Abstract
Introduction
Myelodysplastic syndromes (MDS) predominantly affect older adults, with a median age at diagnosis over 70 years, and fewer than 10% of cases occurring before age 50. Aging is associated with clonal hematopoiesis and an increased prevalence of epigenetic mutations (e.g., TET2, ASXL1). Younger adults with MDS (<50 years) remain understudied and may exhibit distinct molecular and clinical features. This study evaluated whether the molecularly integrated Molecular International Prognostic Scoring System (IPSS-M) provides improved prognostic discrimination in younger patients compared to the conventional Revised International Prognostic Scoring System (IPSS-R).
Methods
We retrospectively analyzed 202 adult MDS patients consecutively diagnosed at West China Hospital between January 2015 and December 2022. Patients were dichotomized by age: <50 years (n=53) and ≥50 years (n=149). Clinical, laboratory, cytogenetic, and targeted next-generation sequencing data (including mutations in DNMT3A, ASXL1, TET2) were collected. Risk stratification was performed using both IPSS-R and IPSS-M. Overall survival (OS) was estimated via Kaplan–Meier analysis and compared using the log-rank test. Group differences were assessed using χ² or Fisher's exact tests for categorical variables, and t-tests or Mann–Whitney U tests for continuous variables.
Results
The median age was 58 years. Baseline hematologic parameters, cytogenetic risk, and World Health Organization/International Consensus Classification did not significantly differ between age groups (all p > 0.05). Older patients had more comorbidities, notably cardiovascular disease (29.5% vs. 7.5%, p < 0.05). Younger patients were more likely to undergo allogeneic stem cell transplantation (32.1% vs. 8.7%), while older patients more often received hypomethylating agents (59.1% vs. 35.8%). Genetically, mutations in the age-associated DAT gene cluster (DNMT3A, ASXL1, TET2) were significantly less frequent in younger patients (14.5%) compared to older patients (32.5%, p = 0.005).

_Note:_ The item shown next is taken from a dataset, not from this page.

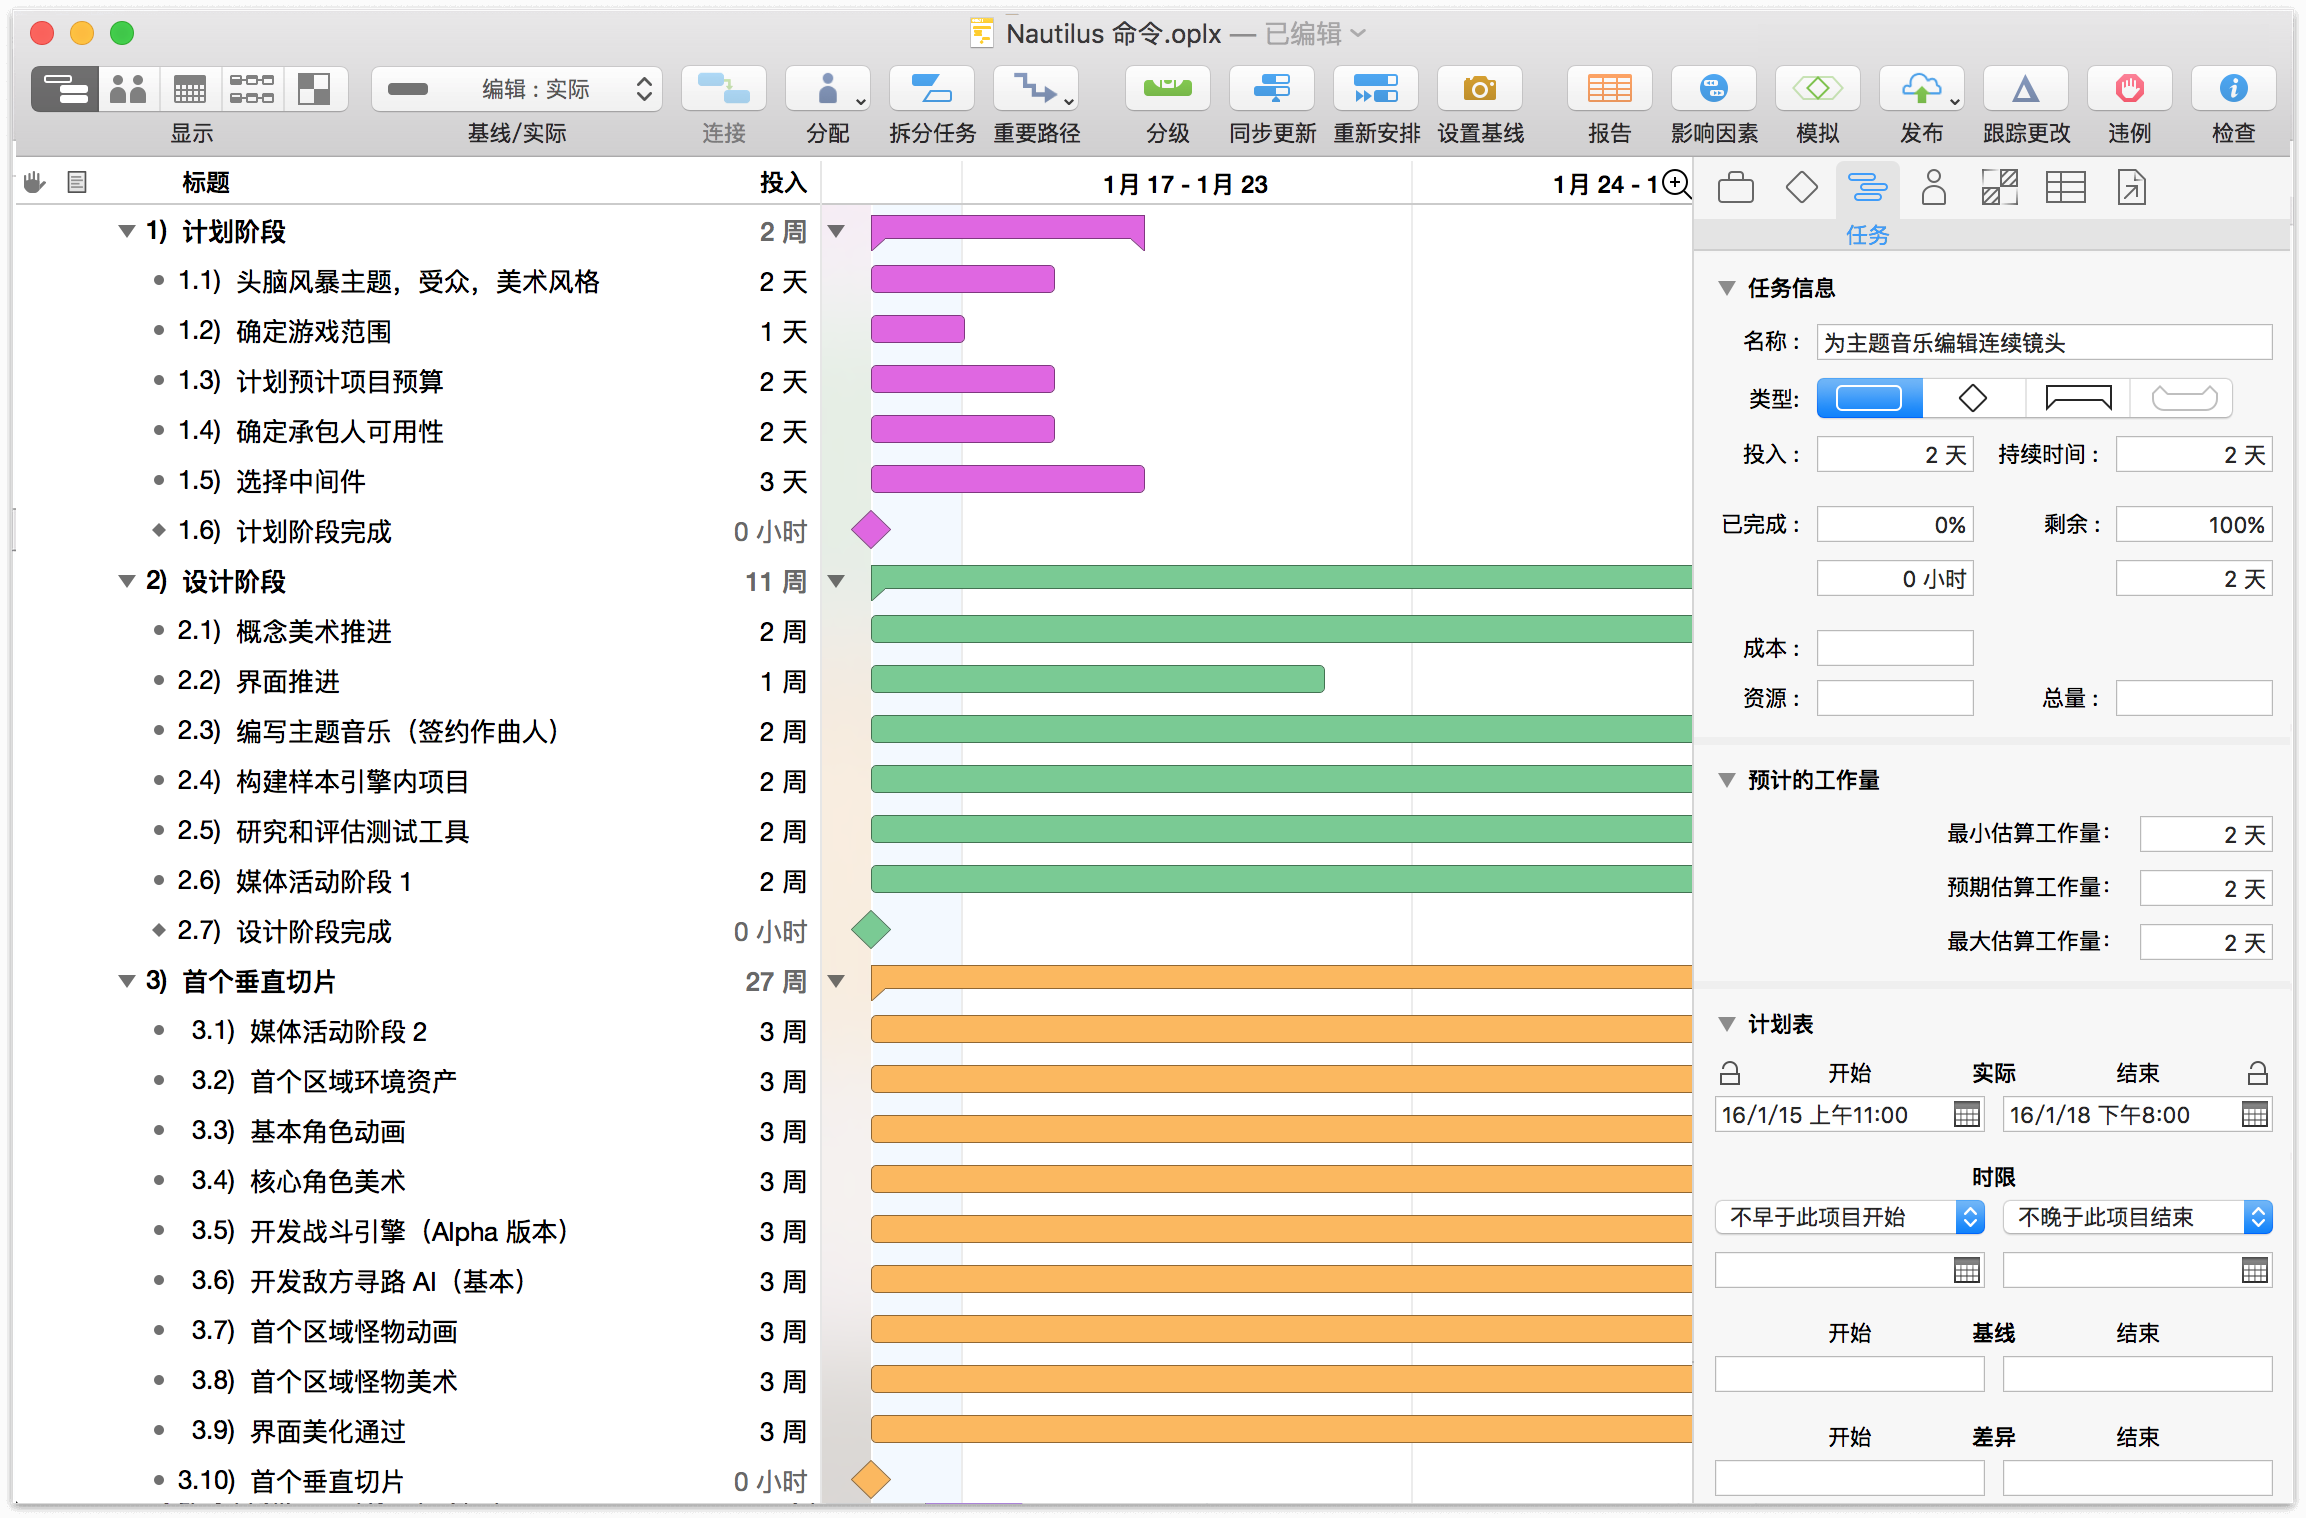Switch to the Project inspector tab
The image size is (2306, 1518).
[x=1736, y=187]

Specifically, TET2 and ASXL1 mutations were enriched in the older cohort (p < 0.001 and p = 0.034, respectively). Median OS was significantly longer in younger patients (17.2 vs. 13.6 months, p < 0.05).

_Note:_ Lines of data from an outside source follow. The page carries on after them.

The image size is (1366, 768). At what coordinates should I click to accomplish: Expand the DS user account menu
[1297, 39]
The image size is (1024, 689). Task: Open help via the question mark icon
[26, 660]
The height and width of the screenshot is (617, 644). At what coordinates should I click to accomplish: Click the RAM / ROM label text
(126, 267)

Prognostic discrimination by age subgroup revealed distinct patterns. Among older patients (≥50 years; n=149), both IPSS-R and IPSS-M stratified OS significantly. For IPSS-M, the extremely high-risk group (n=70) had a median OS of 15.0 months vs. 30.6 months in the non-extremely high-risk group (n=79, p < 0.0001). For IPSS-R, median OS was 18.6 vs. 29.5 months between extremely high-risk (n=68) and non-extremely high-risk groups (n=81, p = 0.015). In contrast, among younger patients (<50 years; n=53), only IPSS-M effectively separated survival risk. The extremely high-risk group (n=30) had a median OS of 14.9 months, while the non-extremely high-risk group (n=23) had not reached median OS (p = 0.0078). IPSS-R failed to distinguish OS in this cohort (median OS: 30.2 vs. 36.4 months, p = 0.27). These findings underscore the enhanced prognostic accuracy of IPSS-M in younger patients, where it identifies individuals with aggressive disease biology more precisely and avoids over-assignment to the intermediate-risk stratum.
Conclusions
Younger adults with MDS represent a biologically distinct subgroup, characterized by significantly fewer age-related mutations in DAT genes. In this population, the IPSS-M scoring system offers superior prognostic resolution compared to IPSS-R, particularly in distinguishing truly high-risk disease. Our results suggest that IPSS-M should be the preferred risk model for younger patients with MDS, enabling more accurate survival prediction and guiding clinical decisions such as early transplantation. Age-stratified application of molecular risk tools may enhance personalized management in adult MDS.